Expression of pUL38 in trans blocks apoptosis induced by the mutant adenovirus dl337. (A) HF-GFP or HF-UL38 cells were infected with dl337. The morphology of infected cells was examined under a phase-contrast microscope (top panel, multiplicity of 3 PFU/cell), and the rate of cell death in dl337-infected cells was quantitated by labeling surviving cells with DAPI and counting DAPI-positive cells (middle panel, 48 h postinfection; bottom panel, multiplicity of 1 PFU/cell). Six independent fields for each sample were counted, and the number of cells in each dl337-infected HF-GFP or HF-UL38 sample was plotted as a percentage of that in a mock-infected sample. (B) HeLa cell lines stably expressing either the empty vector (HeLa-dsRed) or pUL38 (HeLa-UL38) were infected with dl337, the morphology of infected cells was examined under a phase-contrast microscope (top panel, multiplicity of 3 PFU/cell, 40 h postinfection), and the rate of cell death in dl337-infected cells was quantitated as described for panel A (middle panel, 40 h postinfection; bottom panel, multiplicity of 1 PFU/cell).
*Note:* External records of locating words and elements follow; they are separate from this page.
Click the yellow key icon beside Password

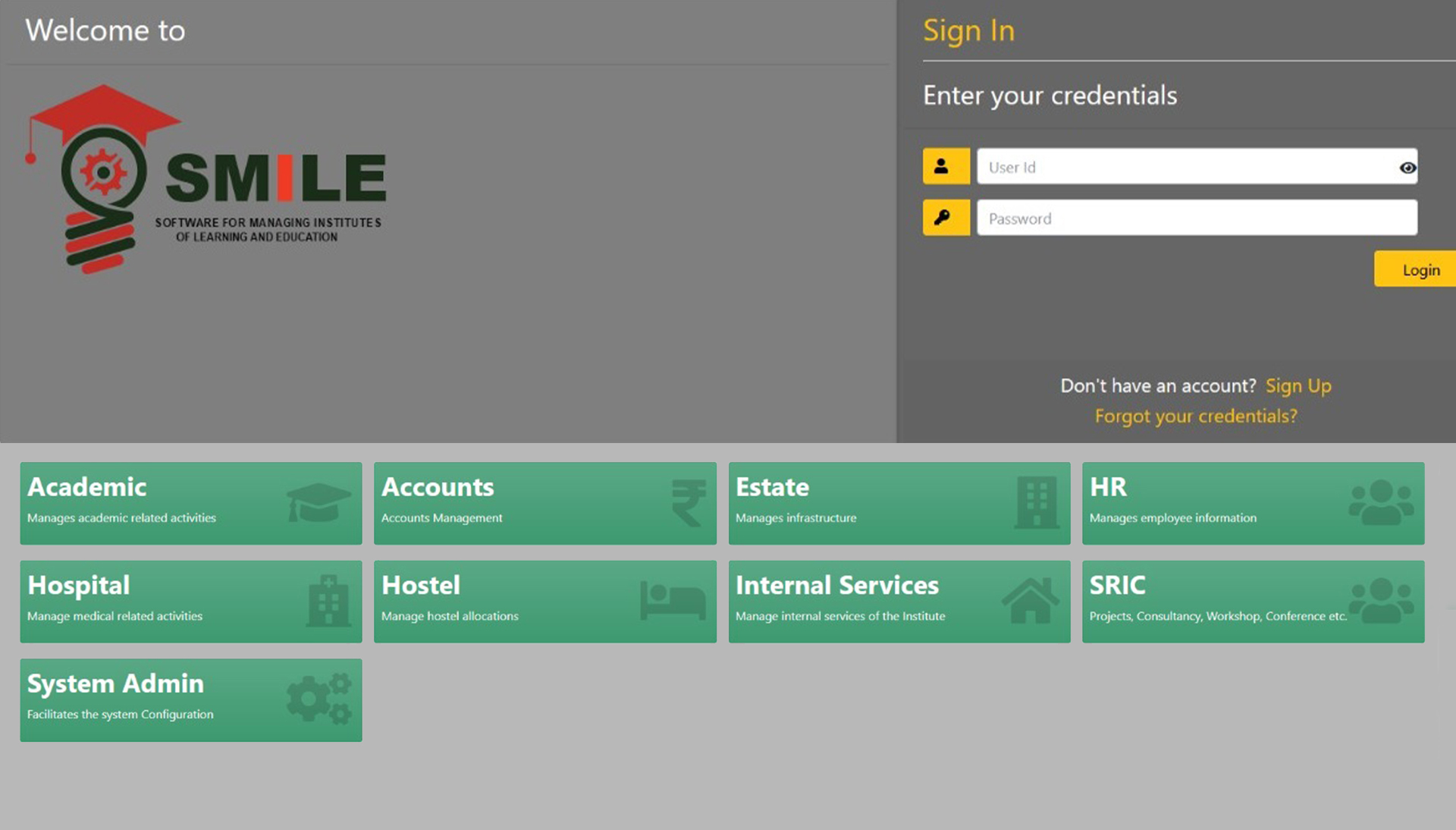[x=946, y=218]
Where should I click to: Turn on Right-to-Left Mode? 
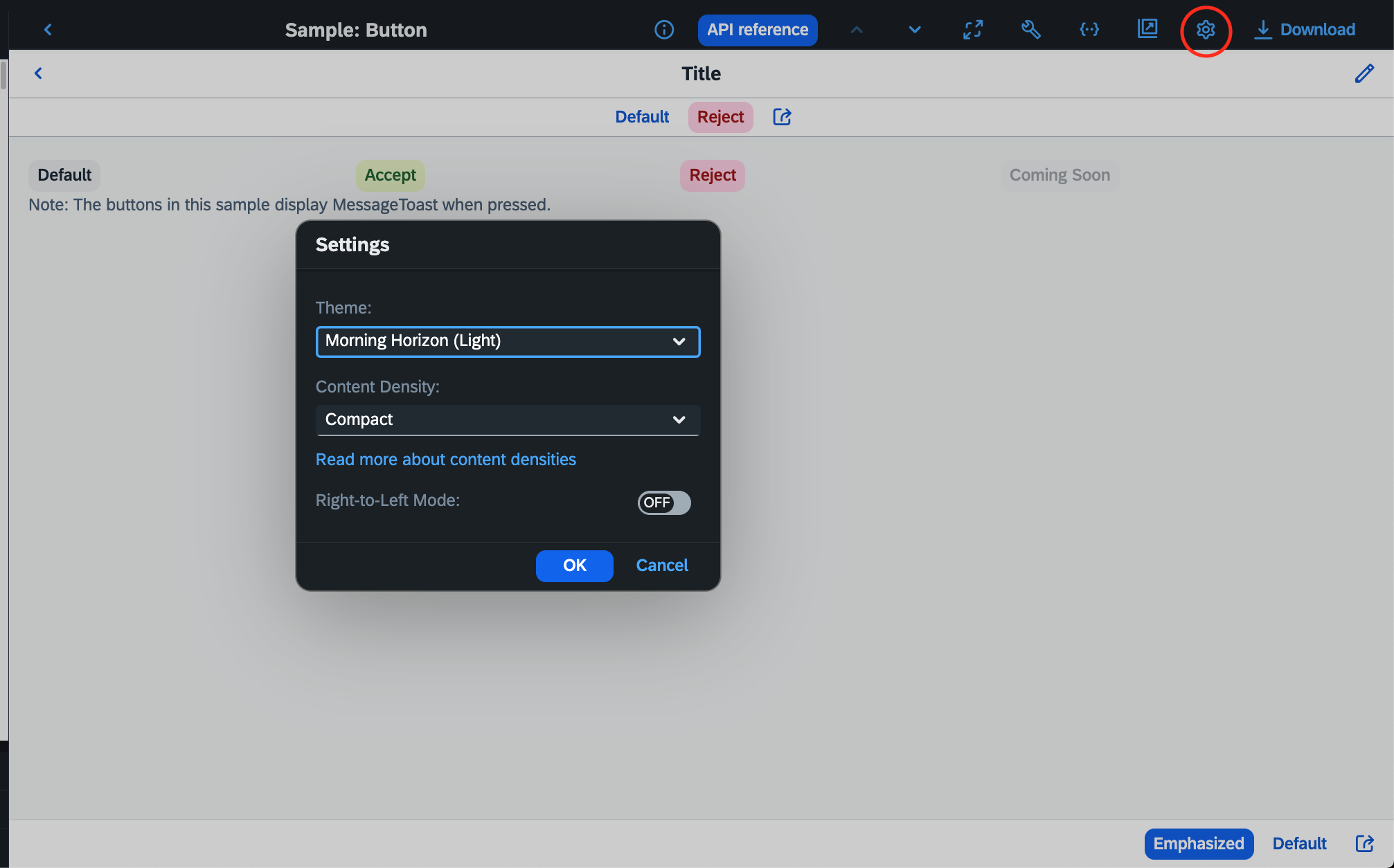(663, 503)
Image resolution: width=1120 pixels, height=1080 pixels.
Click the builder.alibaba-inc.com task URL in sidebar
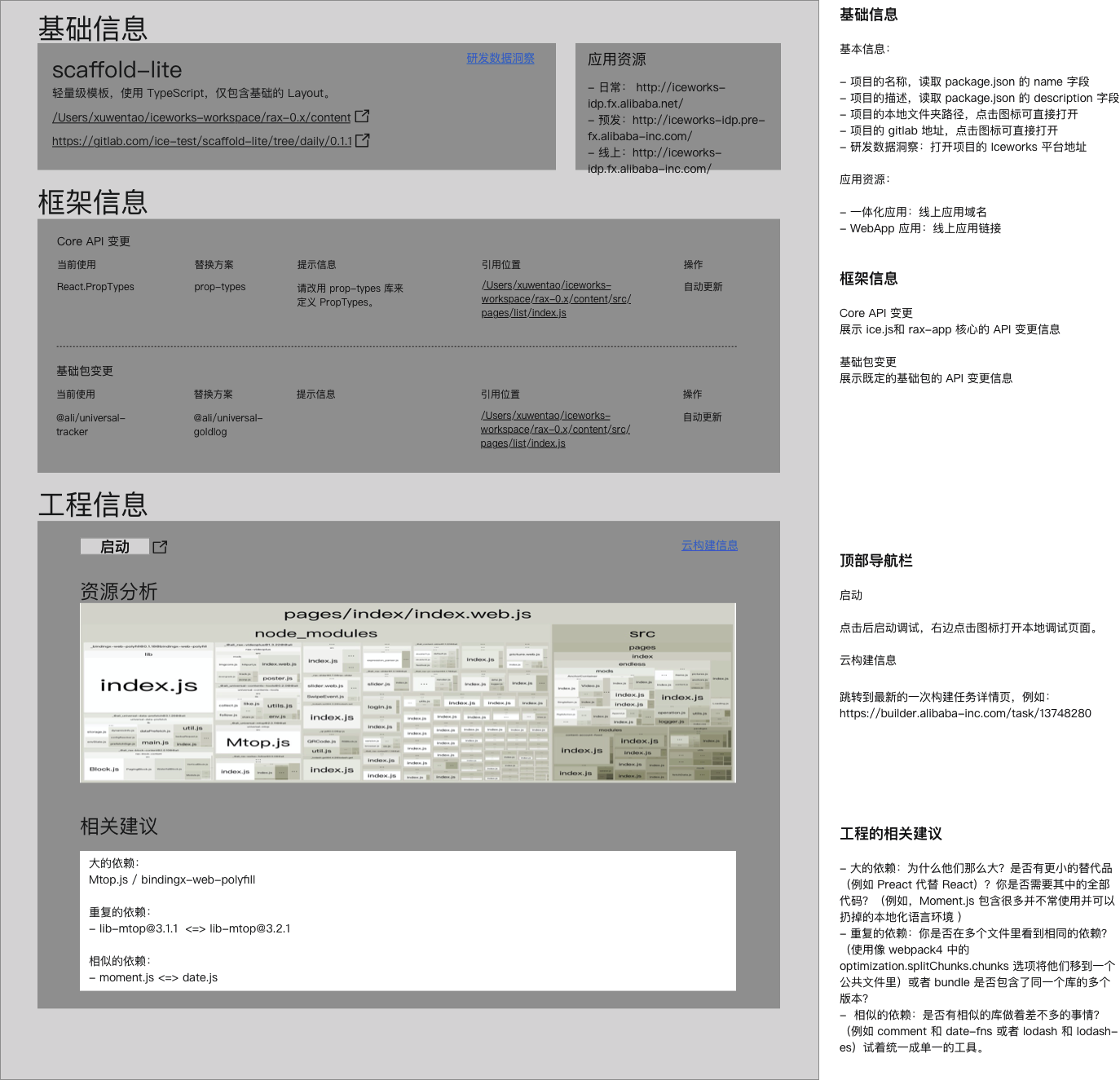coord(965,713)
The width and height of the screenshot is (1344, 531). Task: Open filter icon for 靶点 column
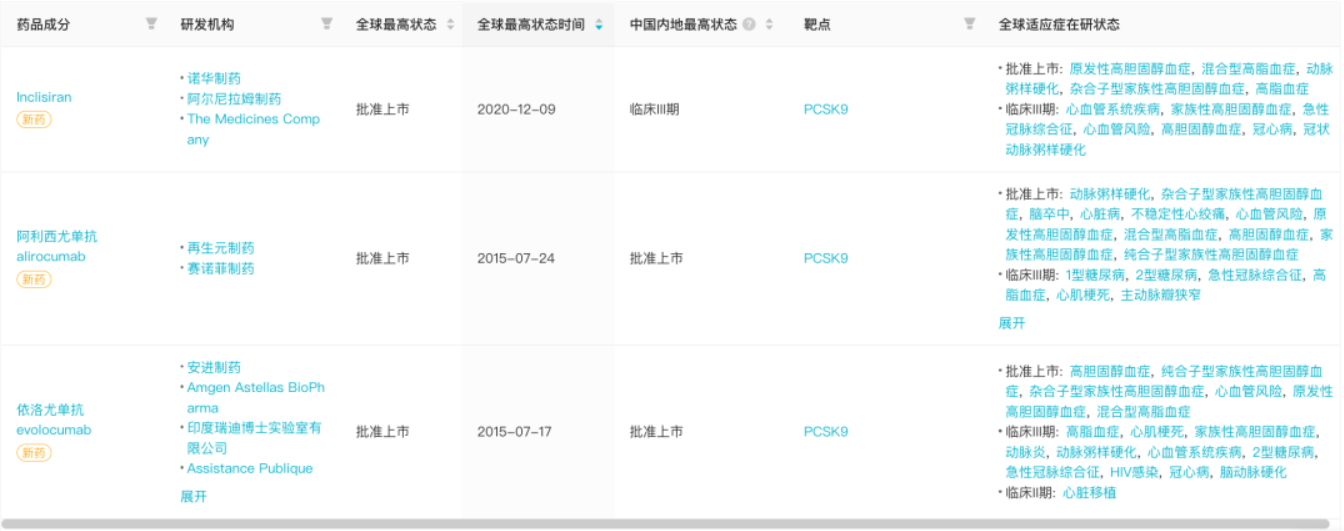tap(968, 24)
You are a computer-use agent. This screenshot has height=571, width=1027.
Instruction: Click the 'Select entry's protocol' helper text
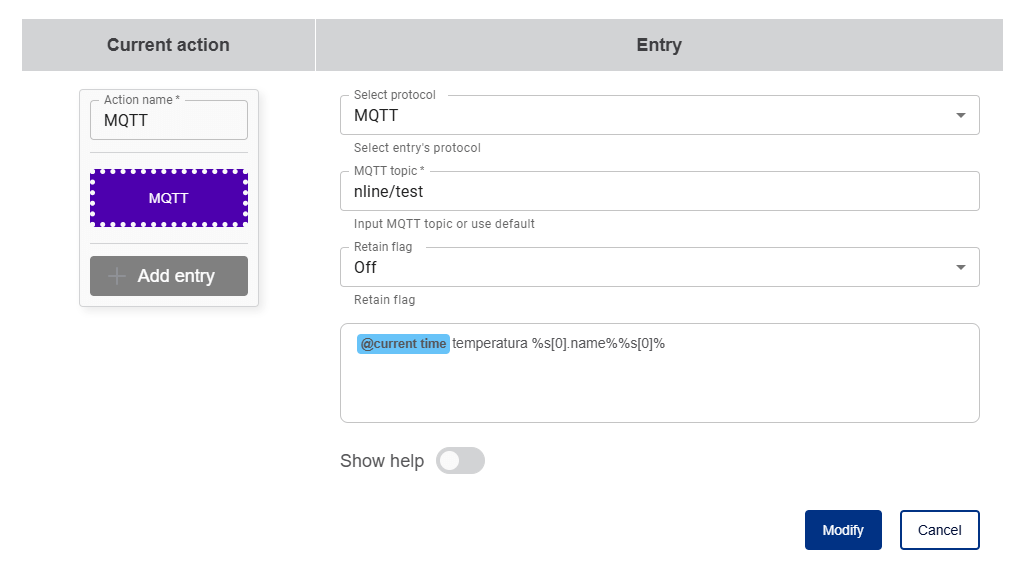click(417, 148)
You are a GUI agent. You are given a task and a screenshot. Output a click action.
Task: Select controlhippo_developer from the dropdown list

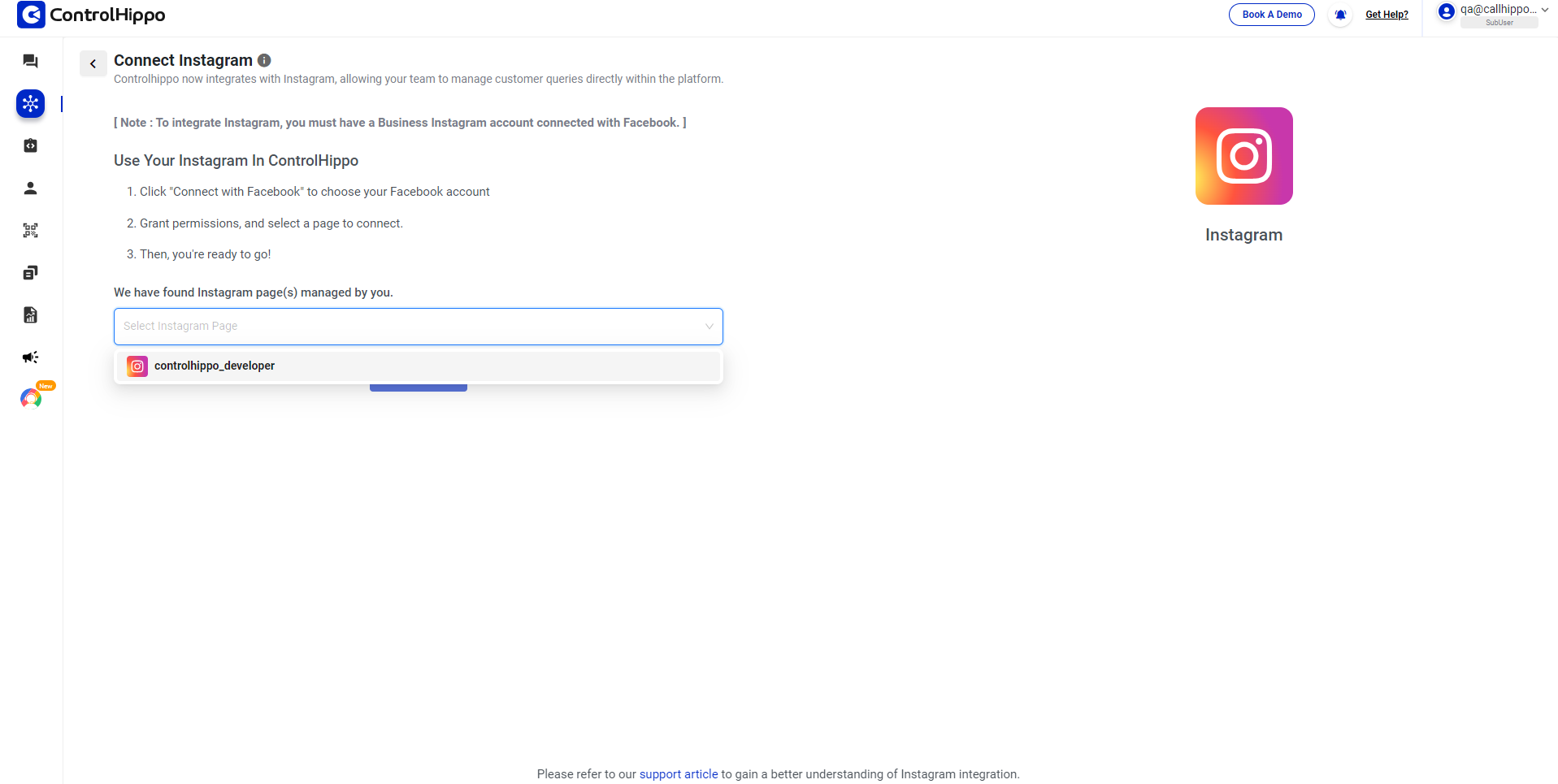point(215,366)
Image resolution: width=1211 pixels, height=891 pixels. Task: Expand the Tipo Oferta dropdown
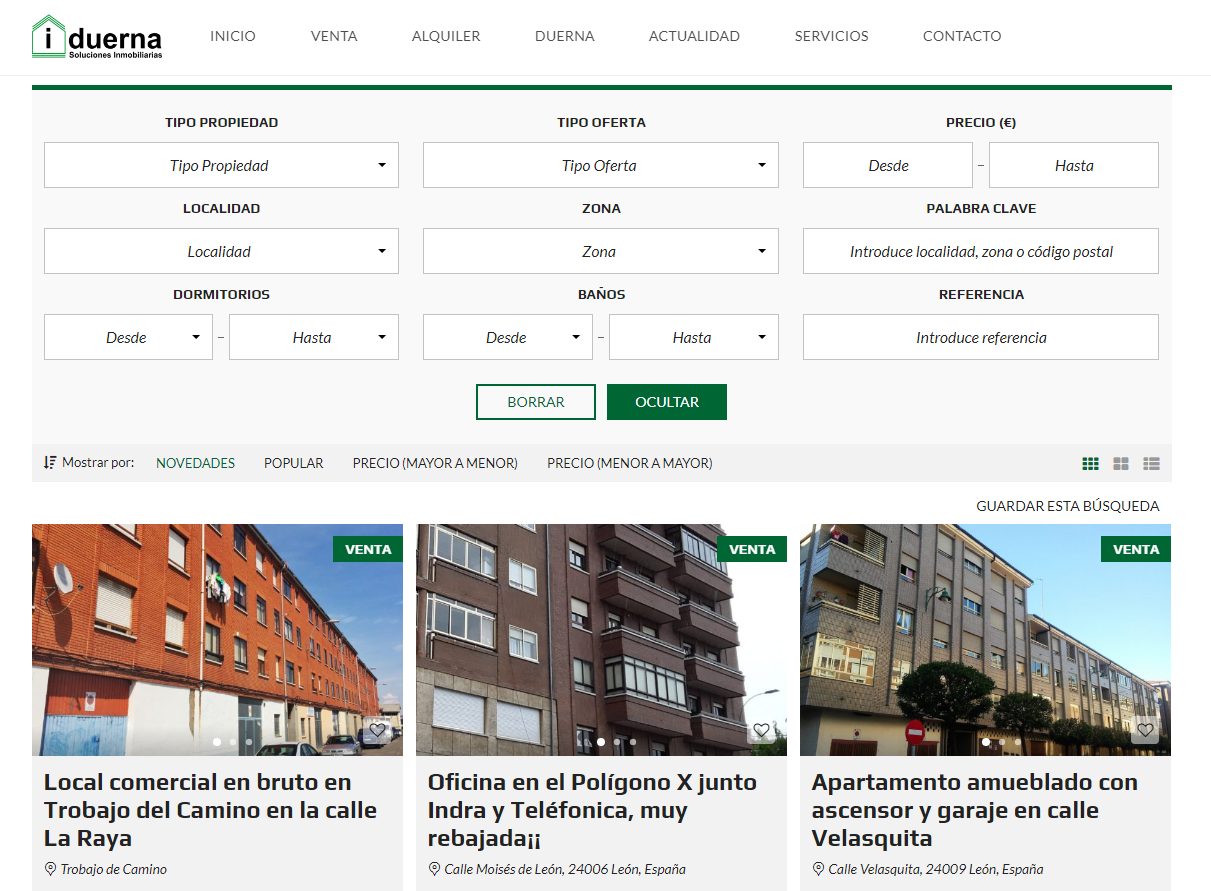click(x=600, y=166)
Two independently isolated HeLa-UL38 cell lines (HeLa-UL38-1 and HeLa-UL38-3) were examined.

FIG. 10.

Expression of pUL38 in trans blocks ER-mediated apoptosis induced by thapsigargin. pUL38-expressing cells (HF-UL38) or control cells (HF-vector) were treated with 2 μM thapsigargin. Cell morphology was examined under a phase-contrast microscope at 96 h posttreatment (A), and cleavage of caspase 3 was examined by immunoblotting (B). The loading control was β-actin expression. Jurkat cell lysates treated with 0.25 mg/ml cytochrome c were used as the positive control.